MATERIAL FOR THE TASK –
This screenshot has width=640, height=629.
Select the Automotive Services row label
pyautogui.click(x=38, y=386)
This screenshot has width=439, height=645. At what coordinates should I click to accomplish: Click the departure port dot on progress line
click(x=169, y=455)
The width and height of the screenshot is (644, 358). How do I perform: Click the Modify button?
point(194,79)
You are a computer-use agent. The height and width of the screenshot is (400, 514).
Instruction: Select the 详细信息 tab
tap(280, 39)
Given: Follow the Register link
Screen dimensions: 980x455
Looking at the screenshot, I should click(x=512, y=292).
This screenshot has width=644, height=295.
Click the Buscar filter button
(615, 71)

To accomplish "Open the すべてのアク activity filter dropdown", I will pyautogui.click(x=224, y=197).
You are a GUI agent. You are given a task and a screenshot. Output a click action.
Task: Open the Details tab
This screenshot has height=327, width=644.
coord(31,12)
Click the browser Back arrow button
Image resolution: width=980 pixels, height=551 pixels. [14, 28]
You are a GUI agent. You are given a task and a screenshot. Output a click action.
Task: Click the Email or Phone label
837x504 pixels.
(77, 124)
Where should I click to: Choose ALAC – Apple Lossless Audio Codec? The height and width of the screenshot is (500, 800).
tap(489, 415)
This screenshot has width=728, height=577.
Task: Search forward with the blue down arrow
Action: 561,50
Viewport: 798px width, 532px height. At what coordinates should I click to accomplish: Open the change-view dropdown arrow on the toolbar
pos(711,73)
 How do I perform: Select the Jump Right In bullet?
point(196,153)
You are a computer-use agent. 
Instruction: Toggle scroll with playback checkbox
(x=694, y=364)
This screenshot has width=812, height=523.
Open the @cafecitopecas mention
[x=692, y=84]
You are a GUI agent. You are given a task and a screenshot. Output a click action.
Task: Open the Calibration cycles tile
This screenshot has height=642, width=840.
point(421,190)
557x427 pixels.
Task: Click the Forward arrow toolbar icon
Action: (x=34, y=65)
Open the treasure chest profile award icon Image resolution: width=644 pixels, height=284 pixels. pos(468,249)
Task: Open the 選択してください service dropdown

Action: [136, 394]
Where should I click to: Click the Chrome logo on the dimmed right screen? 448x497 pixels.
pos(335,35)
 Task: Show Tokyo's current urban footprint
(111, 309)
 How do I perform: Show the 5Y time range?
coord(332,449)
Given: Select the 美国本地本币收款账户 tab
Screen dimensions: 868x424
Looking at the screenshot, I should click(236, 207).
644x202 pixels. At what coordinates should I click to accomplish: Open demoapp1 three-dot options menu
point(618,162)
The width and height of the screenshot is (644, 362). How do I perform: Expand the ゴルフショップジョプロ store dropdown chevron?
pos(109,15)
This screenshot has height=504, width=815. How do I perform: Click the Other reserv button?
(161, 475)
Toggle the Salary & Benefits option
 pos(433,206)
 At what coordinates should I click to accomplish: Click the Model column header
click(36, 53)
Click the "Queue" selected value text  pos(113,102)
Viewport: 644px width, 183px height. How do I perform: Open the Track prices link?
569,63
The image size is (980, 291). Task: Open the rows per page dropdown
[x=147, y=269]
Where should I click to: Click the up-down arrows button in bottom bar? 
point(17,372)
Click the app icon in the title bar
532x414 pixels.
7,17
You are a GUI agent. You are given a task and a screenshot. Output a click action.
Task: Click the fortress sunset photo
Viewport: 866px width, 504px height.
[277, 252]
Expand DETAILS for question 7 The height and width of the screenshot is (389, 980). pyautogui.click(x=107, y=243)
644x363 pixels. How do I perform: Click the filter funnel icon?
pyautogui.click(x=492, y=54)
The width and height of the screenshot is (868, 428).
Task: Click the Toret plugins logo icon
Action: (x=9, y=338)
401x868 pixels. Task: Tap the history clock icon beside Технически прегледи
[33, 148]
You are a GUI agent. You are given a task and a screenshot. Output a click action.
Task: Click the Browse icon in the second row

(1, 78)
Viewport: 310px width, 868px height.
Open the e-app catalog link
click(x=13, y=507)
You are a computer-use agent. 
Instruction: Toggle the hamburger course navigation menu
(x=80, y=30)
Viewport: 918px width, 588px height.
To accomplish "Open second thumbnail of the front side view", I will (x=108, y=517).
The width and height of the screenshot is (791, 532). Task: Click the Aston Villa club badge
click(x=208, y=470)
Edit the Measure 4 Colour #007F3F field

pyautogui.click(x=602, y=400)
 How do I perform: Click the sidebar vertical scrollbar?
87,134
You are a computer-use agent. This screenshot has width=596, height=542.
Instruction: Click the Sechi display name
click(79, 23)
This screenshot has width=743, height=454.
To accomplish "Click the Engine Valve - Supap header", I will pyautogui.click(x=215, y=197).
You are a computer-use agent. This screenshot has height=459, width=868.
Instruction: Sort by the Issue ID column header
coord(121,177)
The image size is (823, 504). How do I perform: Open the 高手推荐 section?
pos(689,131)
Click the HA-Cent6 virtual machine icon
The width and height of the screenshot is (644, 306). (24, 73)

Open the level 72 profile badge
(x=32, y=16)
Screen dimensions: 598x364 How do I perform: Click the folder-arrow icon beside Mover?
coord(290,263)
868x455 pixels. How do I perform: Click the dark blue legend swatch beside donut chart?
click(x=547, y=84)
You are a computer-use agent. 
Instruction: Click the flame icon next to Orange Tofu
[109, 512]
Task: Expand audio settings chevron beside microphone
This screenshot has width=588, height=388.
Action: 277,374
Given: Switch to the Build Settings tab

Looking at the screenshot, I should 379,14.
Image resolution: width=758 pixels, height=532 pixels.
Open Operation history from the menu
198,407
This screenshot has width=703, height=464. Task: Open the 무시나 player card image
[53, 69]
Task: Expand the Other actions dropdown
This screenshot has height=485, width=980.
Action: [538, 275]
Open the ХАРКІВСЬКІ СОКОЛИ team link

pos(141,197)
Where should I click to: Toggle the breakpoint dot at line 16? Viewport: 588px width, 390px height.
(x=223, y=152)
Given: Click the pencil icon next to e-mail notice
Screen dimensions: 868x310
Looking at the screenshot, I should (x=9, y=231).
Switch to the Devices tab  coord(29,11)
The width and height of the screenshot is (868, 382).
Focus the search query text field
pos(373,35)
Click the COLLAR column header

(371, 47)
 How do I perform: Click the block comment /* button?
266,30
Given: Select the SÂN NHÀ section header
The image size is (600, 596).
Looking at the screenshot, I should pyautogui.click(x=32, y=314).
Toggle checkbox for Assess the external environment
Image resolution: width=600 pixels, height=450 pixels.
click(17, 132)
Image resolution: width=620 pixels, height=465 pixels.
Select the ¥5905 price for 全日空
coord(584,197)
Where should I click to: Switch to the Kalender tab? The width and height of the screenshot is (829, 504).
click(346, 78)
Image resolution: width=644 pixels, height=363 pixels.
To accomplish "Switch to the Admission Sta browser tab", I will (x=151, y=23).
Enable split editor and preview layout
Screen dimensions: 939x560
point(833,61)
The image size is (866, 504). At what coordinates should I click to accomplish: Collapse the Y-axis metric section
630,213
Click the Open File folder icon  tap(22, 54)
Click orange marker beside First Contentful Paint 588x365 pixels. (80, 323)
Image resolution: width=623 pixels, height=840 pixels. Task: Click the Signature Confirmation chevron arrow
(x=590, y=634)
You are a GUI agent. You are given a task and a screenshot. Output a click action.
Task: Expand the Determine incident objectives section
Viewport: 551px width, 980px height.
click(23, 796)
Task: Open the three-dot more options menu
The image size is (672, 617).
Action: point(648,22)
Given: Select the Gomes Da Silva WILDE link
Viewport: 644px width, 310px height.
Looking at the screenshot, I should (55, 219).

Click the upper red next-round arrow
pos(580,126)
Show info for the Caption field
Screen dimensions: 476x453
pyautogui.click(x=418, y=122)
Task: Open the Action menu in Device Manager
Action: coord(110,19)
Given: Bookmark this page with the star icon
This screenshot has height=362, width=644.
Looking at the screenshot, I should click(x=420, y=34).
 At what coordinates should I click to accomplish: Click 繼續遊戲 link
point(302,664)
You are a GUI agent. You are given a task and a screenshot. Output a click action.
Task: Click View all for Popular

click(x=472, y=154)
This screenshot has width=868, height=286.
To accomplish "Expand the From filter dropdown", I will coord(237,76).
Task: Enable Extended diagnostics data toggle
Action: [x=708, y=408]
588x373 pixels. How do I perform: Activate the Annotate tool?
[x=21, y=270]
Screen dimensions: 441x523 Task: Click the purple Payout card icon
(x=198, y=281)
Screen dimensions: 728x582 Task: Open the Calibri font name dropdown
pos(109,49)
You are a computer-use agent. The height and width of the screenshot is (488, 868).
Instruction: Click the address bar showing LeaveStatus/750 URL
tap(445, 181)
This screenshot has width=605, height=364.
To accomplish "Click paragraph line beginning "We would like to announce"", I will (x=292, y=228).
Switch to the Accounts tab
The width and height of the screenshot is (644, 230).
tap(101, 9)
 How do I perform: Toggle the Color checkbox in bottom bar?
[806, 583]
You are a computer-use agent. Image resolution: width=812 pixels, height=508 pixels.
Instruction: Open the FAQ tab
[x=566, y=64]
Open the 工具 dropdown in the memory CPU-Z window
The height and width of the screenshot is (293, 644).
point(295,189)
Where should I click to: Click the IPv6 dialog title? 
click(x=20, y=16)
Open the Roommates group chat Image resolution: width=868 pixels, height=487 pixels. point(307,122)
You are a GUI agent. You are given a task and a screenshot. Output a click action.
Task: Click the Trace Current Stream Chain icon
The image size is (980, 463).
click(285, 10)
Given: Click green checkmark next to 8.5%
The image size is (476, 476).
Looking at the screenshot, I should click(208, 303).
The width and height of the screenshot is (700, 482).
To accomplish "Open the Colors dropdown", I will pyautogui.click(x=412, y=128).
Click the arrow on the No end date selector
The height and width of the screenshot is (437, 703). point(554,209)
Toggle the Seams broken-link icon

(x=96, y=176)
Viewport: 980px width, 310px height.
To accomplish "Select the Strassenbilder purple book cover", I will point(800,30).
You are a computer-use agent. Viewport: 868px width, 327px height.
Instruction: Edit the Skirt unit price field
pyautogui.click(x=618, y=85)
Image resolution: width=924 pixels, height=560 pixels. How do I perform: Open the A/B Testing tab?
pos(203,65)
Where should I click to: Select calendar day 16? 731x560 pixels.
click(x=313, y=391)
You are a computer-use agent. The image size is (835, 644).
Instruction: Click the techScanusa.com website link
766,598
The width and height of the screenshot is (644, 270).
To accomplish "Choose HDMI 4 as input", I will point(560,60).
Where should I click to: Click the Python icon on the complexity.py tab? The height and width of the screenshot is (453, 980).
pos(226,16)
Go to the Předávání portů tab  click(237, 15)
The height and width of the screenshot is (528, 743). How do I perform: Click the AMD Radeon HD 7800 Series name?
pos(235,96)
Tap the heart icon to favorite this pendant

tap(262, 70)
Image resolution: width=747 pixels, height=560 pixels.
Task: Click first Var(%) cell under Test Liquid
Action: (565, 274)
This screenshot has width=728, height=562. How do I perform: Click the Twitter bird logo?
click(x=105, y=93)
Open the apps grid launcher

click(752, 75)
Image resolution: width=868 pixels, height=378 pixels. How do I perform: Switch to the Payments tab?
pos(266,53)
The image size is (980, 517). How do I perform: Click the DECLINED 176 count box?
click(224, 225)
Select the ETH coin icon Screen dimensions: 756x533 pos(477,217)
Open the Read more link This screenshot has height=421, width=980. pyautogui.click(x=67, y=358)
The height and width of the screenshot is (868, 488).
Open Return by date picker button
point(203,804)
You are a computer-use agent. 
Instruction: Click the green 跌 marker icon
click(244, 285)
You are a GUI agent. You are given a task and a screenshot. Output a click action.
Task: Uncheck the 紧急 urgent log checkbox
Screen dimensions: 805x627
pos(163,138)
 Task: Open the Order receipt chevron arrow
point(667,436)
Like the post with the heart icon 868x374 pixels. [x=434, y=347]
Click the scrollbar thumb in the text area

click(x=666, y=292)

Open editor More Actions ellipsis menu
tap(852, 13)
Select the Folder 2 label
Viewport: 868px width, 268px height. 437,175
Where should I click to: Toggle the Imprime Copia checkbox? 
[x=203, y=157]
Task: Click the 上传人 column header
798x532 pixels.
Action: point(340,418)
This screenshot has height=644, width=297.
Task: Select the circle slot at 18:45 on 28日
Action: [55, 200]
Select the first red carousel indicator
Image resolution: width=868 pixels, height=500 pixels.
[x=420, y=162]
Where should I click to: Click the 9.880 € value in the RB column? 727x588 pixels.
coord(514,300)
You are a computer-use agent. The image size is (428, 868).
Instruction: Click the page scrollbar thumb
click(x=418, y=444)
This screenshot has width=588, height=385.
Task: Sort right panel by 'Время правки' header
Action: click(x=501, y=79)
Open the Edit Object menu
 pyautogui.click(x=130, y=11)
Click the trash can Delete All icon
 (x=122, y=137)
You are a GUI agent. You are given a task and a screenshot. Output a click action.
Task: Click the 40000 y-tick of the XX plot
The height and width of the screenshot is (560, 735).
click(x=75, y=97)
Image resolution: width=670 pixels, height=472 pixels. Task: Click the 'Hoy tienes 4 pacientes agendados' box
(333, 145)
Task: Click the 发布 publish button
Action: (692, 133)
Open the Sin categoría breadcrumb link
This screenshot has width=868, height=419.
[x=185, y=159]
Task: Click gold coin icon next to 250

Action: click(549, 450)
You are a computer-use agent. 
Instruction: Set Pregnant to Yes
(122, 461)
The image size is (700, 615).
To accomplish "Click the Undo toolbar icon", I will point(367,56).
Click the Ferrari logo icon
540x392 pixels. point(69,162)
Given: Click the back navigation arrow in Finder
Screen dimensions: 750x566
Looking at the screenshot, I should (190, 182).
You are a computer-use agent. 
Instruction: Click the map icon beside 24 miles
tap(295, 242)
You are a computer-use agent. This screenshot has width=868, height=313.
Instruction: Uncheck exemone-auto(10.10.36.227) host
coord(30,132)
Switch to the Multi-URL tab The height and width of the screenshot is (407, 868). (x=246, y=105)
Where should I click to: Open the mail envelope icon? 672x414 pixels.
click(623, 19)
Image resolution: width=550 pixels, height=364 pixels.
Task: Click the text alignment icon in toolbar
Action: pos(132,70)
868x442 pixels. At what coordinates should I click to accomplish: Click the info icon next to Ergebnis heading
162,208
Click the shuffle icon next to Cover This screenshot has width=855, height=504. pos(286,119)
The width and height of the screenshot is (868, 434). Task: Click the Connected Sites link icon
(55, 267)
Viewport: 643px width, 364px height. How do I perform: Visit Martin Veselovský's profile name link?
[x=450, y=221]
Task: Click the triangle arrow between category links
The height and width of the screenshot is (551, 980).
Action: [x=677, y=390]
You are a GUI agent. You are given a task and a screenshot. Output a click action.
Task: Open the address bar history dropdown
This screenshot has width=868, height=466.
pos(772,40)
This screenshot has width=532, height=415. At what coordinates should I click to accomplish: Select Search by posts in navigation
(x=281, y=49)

WHAT TO PRODUCE –
Would you please copy, word for word, everything above from the line containing "Instruction: Click the green 跌 marker icon" down to the line containing "You are a computer-use agent. The image size is (428, 868).", those two lines included?

OUTPUT OF THE TASK –
Instruction: Click the green 跌 marker icon
click(244, 285)
You are a GUI agent. You are given a task and a screenshot. Output a click action.
Task: Uncheck the 紧急 urgent log checkbox
Screen dimensions: 805x627
pos(163,138)
 Task: Open the Order receipt chevron arrow
point(667,436)
Like the post with the heart icon 868x374 pixels. [x=434, y=347]
Click the scrollbar thumb in the text area

click(x=666, y=292)

Open editor More Actions ellipsis menu
tap(852, 13)
Select the Folder 2 label
Viewport: 868px width, 268px height. 437,175
Where should I click to: Toggle the Imprime Copia checkbox? 
[x=203, y=157]
Task: Click the 上传人 column header
798x532 pixels.
Action: point(340,418)
This screenshot has height=644, width=297.
Task: Select the circle slot at 18:45 on 28日
Action: [55, 200]
Select the first red carousel indicator
Image resolution: width=868 pixels, height=500 pixels.
[x=420, y=162]
Where should I click to: Click the 9.880 € value in the RB column? 727x588 pixels.
coord(514,300)
You are a computer-use agent. The image size is (428, 868).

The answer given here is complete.